Work to complete:
Copy out word for word the passage below on federal employees serving as officers, directors or trustees of nonprofit organizations.

However, in 1996, the Office of Legal Counsel (OLC) at the Department of Justice issued an opinion concluding that section 208 generally prohibits an employee from serving, in an official capacity, as an officer, director or trustee of a private nonprofit organization. Memorandum of Deputy Assistant Attorney General, OLC, for General Counsel, Federal Bureau of Investigation, November 19, 1996, http://www.justice.gov/olc/fbimem.2.htm. This conclusion was premised in large part on the fact that officers, directors and trustees of an outside organization owe certain fiduciary duties to the organization under state law, which may conflict with the primary duty of loyalty that all Federal employees owe to the United States. As a consequence of this interpretation, employees were no longer permitted to serve in their official capacity as officer, director or trustee of an outside nonprofit organization, absent an individual waiver under 18 U.S.C. 208(b) or specific statutory authority permitting such service.
Following the 1996 OLC opinion, agencies have continued to assign employees to serve on such outside boards by granting the employees individual waivers under 18 U.S.C. 208(b)(1). Other agencies declined to issue individual waivers (or did so rarely), often because of discomfort about waiving the application of a criminal statute. OGE fielded numerous inquiries and held many meetings with agencies and nonprofit organizations, mostly professional and scientific societies, concerning the application of section 208 to prevent official participation on outside boards. Many of the agencies and nonprofit organizations have argued that the application of section 208 created unfortunate barriers to professional development and meaningful exchange between Federal and non-Federal experts in certain professions and areas of expertise. Moreover, some of the organizations pointed out that there was a lack of uniformity within the executive branch, owing to the willingness of some agencies to grant waivers and the unwillingness of other agencies to do so, often with respect to participation in the same organization.

Data excerpts:
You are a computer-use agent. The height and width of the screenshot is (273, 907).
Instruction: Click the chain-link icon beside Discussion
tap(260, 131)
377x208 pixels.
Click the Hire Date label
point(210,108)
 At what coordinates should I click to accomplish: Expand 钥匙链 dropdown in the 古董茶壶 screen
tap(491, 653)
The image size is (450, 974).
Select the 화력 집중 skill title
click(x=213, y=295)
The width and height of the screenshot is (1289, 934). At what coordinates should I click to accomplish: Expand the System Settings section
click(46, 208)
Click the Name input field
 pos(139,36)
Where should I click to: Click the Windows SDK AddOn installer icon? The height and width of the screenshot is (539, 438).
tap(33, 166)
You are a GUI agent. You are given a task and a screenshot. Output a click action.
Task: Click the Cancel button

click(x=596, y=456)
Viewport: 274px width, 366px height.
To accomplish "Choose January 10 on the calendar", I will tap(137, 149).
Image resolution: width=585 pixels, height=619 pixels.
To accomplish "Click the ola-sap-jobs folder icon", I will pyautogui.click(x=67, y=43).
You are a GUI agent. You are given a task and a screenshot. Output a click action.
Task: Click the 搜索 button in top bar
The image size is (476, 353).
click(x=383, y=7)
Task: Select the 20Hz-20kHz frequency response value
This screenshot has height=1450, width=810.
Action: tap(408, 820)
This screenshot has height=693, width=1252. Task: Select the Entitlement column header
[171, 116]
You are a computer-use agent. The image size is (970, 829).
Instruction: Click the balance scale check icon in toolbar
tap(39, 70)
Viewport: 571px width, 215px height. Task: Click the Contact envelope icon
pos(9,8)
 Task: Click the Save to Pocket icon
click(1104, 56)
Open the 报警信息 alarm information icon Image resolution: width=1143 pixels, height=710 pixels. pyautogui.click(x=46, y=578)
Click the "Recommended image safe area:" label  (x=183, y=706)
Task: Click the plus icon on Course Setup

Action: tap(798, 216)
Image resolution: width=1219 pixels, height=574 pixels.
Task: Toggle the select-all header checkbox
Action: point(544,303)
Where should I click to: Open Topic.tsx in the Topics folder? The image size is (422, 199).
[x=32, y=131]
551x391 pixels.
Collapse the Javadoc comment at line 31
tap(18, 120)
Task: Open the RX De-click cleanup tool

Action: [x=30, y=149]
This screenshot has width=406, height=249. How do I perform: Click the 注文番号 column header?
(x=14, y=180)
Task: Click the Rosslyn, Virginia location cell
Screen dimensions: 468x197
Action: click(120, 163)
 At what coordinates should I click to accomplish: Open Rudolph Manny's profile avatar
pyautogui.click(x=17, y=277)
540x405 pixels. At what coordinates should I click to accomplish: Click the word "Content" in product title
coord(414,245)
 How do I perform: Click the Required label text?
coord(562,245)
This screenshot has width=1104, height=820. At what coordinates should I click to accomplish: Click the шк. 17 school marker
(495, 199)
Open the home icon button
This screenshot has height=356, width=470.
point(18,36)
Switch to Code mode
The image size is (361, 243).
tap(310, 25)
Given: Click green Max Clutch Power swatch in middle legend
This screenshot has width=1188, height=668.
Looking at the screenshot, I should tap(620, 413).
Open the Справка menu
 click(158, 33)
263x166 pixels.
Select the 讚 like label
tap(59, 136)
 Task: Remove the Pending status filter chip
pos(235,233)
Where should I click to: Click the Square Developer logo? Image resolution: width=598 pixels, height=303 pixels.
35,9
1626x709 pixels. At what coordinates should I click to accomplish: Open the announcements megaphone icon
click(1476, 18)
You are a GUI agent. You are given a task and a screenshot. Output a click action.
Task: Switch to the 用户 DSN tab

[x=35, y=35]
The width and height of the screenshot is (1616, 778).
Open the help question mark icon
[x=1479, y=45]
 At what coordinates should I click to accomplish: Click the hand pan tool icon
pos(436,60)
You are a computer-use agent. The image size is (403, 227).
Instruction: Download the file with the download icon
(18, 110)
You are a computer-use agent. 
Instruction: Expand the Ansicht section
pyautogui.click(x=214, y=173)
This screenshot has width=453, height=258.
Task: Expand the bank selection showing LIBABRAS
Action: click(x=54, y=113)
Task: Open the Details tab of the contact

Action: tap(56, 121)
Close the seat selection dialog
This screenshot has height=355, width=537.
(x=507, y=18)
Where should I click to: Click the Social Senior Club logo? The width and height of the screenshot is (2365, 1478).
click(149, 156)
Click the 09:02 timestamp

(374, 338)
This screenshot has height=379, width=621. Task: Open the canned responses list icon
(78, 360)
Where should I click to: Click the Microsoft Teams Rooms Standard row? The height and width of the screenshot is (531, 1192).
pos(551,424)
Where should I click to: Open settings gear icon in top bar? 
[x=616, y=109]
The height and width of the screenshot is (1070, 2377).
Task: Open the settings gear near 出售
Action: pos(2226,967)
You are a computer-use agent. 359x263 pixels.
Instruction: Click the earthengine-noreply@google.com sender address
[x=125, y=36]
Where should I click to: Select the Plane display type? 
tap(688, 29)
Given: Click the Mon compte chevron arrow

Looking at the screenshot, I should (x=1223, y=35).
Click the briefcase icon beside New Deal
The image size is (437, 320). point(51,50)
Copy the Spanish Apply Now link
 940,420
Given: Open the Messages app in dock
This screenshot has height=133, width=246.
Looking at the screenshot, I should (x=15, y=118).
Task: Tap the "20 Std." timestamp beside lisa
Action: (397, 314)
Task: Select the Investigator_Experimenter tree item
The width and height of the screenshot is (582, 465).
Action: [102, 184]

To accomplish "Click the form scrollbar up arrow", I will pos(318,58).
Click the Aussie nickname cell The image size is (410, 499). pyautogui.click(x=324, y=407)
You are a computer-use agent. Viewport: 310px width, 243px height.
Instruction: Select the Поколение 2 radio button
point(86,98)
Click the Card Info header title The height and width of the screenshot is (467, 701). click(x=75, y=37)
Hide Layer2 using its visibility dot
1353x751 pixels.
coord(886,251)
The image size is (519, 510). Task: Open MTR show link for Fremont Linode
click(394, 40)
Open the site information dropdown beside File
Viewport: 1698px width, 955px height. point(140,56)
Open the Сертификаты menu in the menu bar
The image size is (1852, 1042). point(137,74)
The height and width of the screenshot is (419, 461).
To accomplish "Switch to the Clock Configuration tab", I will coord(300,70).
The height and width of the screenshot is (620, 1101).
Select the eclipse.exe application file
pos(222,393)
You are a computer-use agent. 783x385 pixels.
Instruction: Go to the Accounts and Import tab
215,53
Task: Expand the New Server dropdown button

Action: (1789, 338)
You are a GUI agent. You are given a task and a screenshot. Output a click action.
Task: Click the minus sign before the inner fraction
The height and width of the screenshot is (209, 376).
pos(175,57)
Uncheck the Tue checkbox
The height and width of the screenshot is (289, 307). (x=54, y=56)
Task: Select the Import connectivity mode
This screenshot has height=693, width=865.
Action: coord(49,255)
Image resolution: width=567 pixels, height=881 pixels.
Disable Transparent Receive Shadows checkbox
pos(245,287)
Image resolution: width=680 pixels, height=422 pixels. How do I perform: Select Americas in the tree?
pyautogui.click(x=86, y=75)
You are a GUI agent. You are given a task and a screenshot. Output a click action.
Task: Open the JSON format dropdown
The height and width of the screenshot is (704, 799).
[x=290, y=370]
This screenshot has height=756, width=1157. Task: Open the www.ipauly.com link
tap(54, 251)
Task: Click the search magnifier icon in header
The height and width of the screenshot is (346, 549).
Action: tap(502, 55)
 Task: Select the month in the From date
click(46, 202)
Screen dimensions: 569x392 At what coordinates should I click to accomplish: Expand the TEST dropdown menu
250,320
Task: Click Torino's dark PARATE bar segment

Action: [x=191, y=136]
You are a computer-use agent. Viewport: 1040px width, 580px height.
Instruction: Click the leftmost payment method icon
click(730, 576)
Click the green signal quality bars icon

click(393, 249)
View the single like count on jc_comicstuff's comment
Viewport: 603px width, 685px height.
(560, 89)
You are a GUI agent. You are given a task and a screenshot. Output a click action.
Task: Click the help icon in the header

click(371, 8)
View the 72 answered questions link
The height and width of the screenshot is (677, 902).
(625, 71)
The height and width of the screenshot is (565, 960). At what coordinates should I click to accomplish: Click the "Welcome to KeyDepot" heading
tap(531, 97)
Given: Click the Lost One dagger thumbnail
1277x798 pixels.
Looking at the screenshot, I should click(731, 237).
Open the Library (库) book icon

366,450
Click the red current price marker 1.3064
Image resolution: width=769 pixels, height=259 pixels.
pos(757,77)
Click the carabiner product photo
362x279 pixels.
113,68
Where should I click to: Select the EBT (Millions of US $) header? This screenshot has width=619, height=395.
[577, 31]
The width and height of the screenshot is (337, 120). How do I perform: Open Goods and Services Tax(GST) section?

Response for this exercise:
However, in 1996, the Office of Legal Counsel (OLC) at the Department of Justice issued an opinion concluding that section 208 generally prohibits an employee from serving, in an official capacity, as an officer, director or trustee of a private nonprofit organization. Memorandum of Deputy Assistant Attorney General, OLC, for General Counsel, Federal Bureau of Investigation, November 19, 1996, http://www.justice.gov/olc/fbimem.2.htm. This conclusion was premised in large part on the fact that officers, directors and trustees of an outside organization owe certain fiduciary duties to the organization under state law, which may conflict with the primary duty of loyalty that all Federal employees owe to the United States. As a consequence of this interpretation, employees were no longer permitted to serve in their official capacity as officer, director or trustee of an outside nonprofit organization, absent an individual waiver under 18 U.S.C. 208(b) or specific statutory authority permitting such service.
Following the 1996 OLC opinion, agencies have continued to assign employees to serve on such outside boards by granting the employees individual waivers under 18 U.S.C. 208(b)(1). Other agencies declined to issue individual waivers (or did so rarely), often because of discomfort about waiving the application of a criminal statute. OGE fielded numerous inquiries and held many meetings with agencies and nonprofit organizations, mostly professional and scientific societies, concerning the application of section 208 to prevent official participation on outside boards. Many of the agencies and nonprofit organizations have argued that the application of section 208 created unfortunate barriers to professional development and meaningful exchange between Federal and non-Federal experts in certain professions and areas of expertise. Moreover, some of the organizations pointed out that there was a lack of uniformity within the executive branch, owing to the willingness of some agencies to grant waivers and the unwillingness of other agencies to do so, often with respect to participation in the same organization.